- Born: 28 November 1991 (age 34) Middlesbrough, Yorkshire, England
- Other names: Jessica Close, Jessica Daley
- Years active: 2010-present
- Website: www.jessicadaley.co.uk

= Jessica Robinson (performer) =

English singer and actress

Jessica Robinson (stage name briefly Jessica Close and now Jessica Daley) is an English singer and actress. Robinson could not use her birth name as a professional UK actress, due to it already being used on the UK stage by another, so she settled on her grandmother's maiden name. Robinson was first noted for her participation in the 2010 BBC talent-search Over the Rainbow, and more recently for performing in stage musicals in the West End, across the UK, and internationally, not least leading Evita in China in 2019.

==Background==
Robinson was born on November 28, 1991, in Middlesbrough, North Yorkshire.

As a child, Robinson attended St Gabriel's Primary School followed by St Peter's Secondary School, in Middlesbrough.
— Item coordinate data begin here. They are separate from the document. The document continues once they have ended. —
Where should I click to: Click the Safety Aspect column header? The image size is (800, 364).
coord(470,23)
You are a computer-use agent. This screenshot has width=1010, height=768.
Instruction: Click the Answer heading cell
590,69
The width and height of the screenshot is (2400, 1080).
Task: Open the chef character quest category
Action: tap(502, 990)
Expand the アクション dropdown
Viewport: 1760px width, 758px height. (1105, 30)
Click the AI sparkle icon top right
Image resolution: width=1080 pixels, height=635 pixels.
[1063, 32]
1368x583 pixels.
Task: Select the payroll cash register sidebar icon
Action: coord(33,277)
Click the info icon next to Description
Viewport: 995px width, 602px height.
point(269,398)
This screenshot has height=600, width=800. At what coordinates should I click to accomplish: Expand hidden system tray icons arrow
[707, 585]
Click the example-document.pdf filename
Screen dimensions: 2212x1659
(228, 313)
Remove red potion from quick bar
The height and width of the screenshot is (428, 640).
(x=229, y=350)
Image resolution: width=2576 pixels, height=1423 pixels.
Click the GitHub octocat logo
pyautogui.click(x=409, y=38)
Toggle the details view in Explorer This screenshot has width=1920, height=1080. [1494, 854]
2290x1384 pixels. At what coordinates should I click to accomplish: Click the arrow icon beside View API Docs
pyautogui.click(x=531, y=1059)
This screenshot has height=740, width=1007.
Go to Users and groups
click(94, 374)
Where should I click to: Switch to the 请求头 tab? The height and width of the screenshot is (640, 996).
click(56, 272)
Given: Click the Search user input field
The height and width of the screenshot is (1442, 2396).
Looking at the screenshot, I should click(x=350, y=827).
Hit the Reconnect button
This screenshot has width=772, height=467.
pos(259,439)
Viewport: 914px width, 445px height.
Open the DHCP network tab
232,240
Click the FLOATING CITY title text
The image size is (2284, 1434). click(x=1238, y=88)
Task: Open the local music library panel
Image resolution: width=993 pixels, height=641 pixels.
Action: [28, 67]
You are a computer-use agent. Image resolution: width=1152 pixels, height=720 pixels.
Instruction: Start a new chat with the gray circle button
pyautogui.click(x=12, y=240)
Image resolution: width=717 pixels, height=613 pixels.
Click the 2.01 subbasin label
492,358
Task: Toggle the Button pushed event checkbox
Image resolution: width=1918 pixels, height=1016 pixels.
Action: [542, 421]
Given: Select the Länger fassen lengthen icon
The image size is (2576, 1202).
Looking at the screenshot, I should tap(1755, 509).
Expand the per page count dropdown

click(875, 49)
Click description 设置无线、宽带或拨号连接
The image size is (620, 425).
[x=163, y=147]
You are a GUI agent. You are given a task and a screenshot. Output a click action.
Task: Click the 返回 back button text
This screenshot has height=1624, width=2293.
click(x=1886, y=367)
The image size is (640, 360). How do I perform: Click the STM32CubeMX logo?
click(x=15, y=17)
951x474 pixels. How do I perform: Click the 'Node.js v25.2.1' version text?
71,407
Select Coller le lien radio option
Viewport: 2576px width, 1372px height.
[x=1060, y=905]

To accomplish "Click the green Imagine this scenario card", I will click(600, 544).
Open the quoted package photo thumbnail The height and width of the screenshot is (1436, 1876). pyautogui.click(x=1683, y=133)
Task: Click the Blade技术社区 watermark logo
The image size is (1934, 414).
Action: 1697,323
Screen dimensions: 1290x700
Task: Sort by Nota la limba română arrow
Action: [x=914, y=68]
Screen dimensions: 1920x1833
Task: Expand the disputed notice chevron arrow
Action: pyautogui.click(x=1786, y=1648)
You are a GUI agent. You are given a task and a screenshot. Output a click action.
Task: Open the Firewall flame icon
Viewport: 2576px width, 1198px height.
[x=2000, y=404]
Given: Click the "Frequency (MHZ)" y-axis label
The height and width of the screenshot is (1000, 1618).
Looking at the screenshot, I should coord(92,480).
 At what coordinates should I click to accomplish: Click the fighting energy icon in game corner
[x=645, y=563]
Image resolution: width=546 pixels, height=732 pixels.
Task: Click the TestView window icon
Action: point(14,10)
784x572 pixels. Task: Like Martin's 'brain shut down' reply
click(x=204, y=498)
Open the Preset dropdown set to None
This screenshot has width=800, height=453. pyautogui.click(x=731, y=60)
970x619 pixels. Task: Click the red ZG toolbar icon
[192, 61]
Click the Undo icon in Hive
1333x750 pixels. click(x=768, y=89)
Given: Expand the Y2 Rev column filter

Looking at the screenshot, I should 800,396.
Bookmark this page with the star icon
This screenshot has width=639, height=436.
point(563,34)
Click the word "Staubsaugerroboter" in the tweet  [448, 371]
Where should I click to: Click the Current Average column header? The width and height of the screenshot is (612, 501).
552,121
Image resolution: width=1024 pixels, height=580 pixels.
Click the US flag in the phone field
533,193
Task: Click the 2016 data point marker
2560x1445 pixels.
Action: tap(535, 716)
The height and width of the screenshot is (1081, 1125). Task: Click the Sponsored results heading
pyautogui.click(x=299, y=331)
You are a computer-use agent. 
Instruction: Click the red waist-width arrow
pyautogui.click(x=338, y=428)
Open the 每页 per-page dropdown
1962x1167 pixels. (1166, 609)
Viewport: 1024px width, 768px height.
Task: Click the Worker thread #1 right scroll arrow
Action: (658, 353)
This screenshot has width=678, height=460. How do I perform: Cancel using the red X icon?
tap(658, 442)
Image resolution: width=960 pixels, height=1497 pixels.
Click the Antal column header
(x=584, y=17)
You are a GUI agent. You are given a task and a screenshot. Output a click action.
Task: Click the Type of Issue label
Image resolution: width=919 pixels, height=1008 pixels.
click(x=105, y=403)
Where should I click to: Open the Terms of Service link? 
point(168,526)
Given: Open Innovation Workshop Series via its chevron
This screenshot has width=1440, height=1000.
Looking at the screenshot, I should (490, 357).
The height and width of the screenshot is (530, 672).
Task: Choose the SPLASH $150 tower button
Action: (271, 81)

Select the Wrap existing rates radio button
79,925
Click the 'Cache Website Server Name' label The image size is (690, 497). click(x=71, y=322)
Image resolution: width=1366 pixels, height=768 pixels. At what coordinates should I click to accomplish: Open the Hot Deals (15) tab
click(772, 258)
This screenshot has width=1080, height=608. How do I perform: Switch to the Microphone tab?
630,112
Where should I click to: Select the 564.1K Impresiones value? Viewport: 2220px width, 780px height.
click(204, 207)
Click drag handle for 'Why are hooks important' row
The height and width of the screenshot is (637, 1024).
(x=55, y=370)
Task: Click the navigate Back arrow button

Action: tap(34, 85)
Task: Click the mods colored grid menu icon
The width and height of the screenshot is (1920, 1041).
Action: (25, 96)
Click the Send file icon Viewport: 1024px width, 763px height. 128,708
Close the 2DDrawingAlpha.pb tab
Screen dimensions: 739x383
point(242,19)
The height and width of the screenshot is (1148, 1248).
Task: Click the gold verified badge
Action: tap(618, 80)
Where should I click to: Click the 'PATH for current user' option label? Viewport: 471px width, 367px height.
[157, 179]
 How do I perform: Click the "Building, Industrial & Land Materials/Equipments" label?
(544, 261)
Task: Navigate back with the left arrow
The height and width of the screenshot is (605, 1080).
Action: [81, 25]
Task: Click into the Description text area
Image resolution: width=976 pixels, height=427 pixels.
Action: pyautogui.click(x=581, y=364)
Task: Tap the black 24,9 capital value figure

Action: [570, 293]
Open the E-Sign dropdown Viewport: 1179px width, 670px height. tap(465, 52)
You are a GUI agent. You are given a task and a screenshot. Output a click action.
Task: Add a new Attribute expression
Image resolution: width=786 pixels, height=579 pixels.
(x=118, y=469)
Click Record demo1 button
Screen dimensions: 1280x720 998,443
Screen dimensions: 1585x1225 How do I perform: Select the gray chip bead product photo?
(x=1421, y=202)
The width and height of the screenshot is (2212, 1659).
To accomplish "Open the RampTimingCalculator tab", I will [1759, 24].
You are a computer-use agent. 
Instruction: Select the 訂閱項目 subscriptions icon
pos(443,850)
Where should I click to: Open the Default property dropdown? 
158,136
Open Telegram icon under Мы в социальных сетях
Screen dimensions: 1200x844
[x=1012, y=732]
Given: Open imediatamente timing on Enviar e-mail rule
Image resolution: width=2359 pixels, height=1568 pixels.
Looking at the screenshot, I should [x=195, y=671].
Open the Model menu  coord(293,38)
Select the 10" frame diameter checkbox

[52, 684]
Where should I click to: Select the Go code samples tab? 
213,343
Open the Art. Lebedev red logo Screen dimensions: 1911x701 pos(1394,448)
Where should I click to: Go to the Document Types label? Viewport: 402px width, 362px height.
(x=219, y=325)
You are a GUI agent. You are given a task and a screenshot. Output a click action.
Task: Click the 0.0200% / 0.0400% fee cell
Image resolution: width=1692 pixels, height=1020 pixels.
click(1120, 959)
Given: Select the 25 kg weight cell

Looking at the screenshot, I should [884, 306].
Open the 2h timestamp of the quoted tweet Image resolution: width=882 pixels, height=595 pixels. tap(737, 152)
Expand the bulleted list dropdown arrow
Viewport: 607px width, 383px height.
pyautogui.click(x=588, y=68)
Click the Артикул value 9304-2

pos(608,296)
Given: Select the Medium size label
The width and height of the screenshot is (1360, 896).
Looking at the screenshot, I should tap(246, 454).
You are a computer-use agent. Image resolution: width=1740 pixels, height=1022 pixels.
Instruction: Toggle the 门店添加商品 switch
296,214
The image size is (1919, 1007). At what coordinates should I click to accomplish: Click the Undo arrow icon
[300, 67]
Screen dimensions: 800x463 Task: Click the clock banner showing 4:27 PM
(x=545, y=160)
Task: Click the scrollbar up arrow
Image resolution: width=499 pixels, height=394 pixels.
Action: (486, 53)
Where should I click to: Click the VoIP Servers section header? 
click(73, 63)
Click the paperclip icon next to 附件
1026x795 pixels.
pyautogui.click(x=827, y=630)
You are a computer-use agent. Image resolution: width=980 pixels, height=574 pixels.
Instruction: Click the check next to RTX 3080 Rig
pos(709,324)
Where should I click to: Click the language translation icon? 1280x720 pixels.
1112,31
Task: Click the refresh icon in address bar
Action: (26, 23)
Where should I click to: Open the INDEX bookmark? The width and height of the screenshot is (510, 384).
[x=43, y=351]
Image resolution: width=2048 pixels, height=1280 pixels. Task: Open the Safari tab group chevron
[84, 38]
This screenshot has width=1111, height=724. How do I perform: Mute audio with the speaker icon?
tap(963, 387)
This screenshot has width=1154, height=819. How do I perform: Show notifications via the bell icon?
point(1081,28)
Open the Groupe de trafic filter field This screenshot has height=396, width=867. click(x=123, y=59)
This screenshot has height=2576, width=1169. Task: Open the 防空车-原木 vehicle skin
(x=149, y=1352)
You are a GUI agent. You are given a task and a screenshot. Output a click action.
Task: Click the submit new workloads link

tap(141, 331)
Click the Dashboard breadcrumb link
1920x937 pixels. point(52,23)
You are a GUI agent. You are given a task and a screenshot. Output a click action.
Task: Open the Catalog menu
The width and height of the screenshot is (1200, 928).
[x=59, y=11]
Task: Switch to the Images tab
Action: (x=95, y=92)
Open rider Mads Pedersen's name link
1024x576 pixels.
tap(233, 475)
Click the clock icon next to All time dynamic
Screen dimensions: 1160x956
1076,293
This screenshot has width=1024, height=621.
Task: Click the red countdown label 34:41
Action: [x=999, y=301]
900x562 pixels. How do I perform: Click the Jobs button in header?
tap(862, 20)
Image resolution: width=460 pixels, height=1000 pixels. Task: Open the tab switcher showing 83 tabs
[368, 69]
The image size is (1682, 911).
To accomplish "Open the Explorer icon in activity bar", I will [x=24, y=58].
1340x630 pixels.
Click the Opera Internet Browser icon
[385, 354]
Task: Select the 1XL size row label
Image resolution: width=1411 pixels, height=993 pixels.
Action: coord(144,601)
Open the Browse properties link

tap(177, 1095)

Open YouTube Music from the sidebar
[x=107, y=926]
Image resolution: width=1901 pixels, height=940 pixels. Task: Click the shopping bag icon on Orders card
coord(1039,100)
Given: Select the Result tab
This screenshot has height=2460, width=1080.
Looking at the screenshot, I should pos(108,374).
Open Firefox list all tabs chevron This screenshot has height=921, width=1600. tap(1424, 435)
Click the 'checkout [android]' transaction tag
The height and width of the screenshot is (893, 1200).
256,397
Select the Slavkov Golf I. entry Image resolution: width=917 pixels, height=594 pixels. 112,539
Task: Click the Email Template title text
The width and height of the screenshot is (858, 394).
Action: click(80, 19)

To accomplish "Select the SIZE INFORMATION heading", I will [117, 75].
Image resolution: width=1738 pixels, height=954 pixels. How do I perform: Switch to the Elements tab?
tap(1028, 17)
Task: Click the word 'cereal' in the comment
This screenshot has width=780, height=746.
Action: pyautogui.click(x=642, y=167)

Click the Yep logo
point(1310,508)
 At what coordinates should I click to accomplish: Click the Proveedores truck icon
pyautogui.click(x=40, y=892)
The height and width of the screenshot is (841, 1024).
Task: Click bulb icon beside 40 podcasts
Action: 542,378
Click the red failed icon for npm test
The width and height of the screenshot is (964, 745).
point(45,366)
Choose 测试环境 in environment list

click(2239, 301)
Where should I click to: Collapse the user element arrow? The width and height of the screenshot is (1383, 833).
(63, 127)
As a youth Robinson performed as part of the Middlesbrough Youth Theatre in which she played the part of Fantine in Les Misérables, and in 2006 also went on to compete the kids version of Stars in Their Eyes where she performed as the Australian actress/singer Natalie Imbruglia. Jessica took part in heat four at the 2008 Miss Dance of Great Britain competition.

==Over the Rainbow==

Robinson took part in Over the Rainbow, a BBC talent-search looking for an actress/singer to play Dorothy Gale in Andrew Lloyd Webber's production of The Wizard of Oz. She advanced to the sixth week, whereupon she was voted off following a sing-off against Danielle Hope, the show's eventual winner.

===Solo performances===

|  | Solo Song |
|---|---|
| Week one (03/04/10) | "Rehab" (Amy Winehouse) |
| Week two (10/04/10) | "The Voice Within" (Christina Aguilera) |
| Week three (17/04/10) | "Crazy Little Thing Called Love" (Queen) |
| Week four (24/04/10) | "There You'll Be" (Faith Hill) |
| Week five (01/05/10) | "Cabaret" (from Cabaret) |
| Week six (08/05/10) | "Supercalifragilisticexpialidocious" (from Mary Poppins) |

==After Over the Rainbow==
Robinson studied at the Arts Educational School. She was lauded for her efforts at raising Middlesbrough's profile and performed at the 2010 Middlesbrough Music Live event with The Wildcats of Kilkenny.

In August 2010 it was announced that Robinson would temporarily take over fellow Over the Rainbow alumna Stephanie Fearon's role in Smokey Joe's Cafe. Robinson performed for three nights in late August while Fearon recovered after an operation.

Continuing to support her hometown's vibrant cultural scene, Robinson took the title role in the Christmas 2011 pantomime "Snow White" at Middlesbrough Little Theatre, and in April 2012 she starred in the video for Middlesbrough-based band Collectors Club's debut single, First to Know.

Robinson performed in Mamma Mia! on London's West End as Ali.

Robinson was part of the cast of Les Misérables Dubai.

In 2019, Robinson starred as Eva Perón on the Evita International Tour, starting in China; a role she subsequently reprised, travelling 150 miles at less than 8 hours notice and thus saving the show at the Leicester Curve Theatre in January 2024.